Although the small sample for this study could be a limitation, qualitative research is not intended to be generalisable but instead used to construct meaning. Thus, the modest sample size may not be a limitation of this research, especially as three themes emerged (Holloway and Galvin, 2017). It was also evident during analysis that the same themes emerged in the narratives, suggesting that data saturation had been met (Faulkner and Trotter, 2017). This supports the belief that it is possible to achievable a homogeneous qualitative sample with just 5–8 participants (Holloway and Galvin, 2017).

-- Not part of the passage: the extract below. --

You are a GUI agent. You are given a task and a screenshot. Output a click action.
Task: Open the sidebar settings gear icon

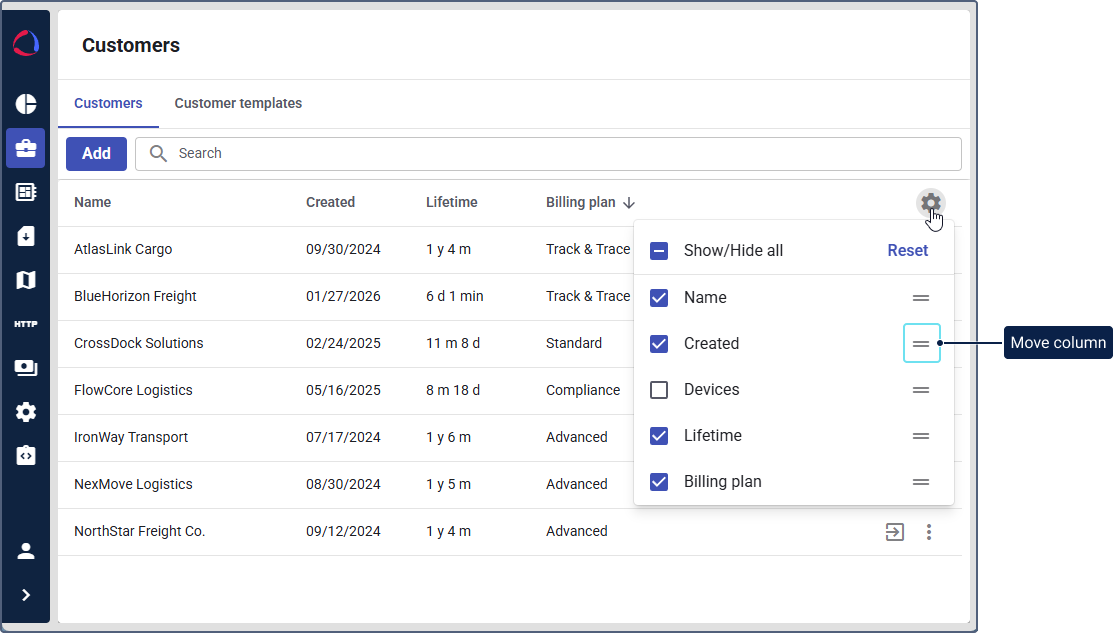[x=26, y=412]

The Hawthorn effect may have meant that the participants changed their responses to the questions because of the presence of the interviewer, impacting the validity of these findings (Sedgwick and Greenwood, 2016). Although qualitative methodologies support researchers undertaking interviews to enhance reflexivity, a third party could have conducted the interviews. This would have ensured that the researcher did not impact the findings, especially as the researcher had experience of the phenomenon (Berger, 2013). A further limitation was that as this was an unfunded piece of research, a second researcher to analyse data could not be employed, potentially affecting the research's credibility (Polit and Beck, 2018).

Conclusions

Students were exposed to clinicians' behaviours that were, at times, inapt, with a failure to protect and advocate for service users giving birth outside of the guidelines, leaving them feeling distressed and anxious. This feeling of anxiety can lead to burnout, and all midwives should serve as role models, supporting choice and working with consultant obstetricians and midwives to ensure safer personalised care. This will teach future midwives to provide a standard of care that is person-led. It is apparent that some midwives may not know how to provide care outside guidelines, which could be a potential catalysis for poor behaviours. Training on how to provide choice should be a part of midwifery education and midwives' mandatory training.

Key points

  • Choice in childbirth is not a new concept; however, it has been suggested that few service users have a genuine choice about how they give birth.
  • In practice, when service users choose to give birth outside the guidelines, there can be tension with caregivers because of the medico-legal and medico ethical issues associated with these choices.
  • For student midwives, the experience of caring for these women educates them on the potential challenges that they may face when service users exert their right to bodily autonomy.
  • Prior to this research, nothing was known about student midwives' experiences of caring for these service users; this research aimed to bridge that gap.

CPD reflective questions

  • As a midwife, what is your viewpoint on service users who choose to give birth outside the guidelines?
  • Do you feel comfortable providing care outside the guidelines? What has made you feel this way?
  • What additional training would assist you to feel confident in delivering care outside the guidelines?
  • Do you ever use language to discuss service users that could be considered inappropriate or punishing?
  • Do you consistently act as a role model for student midwives?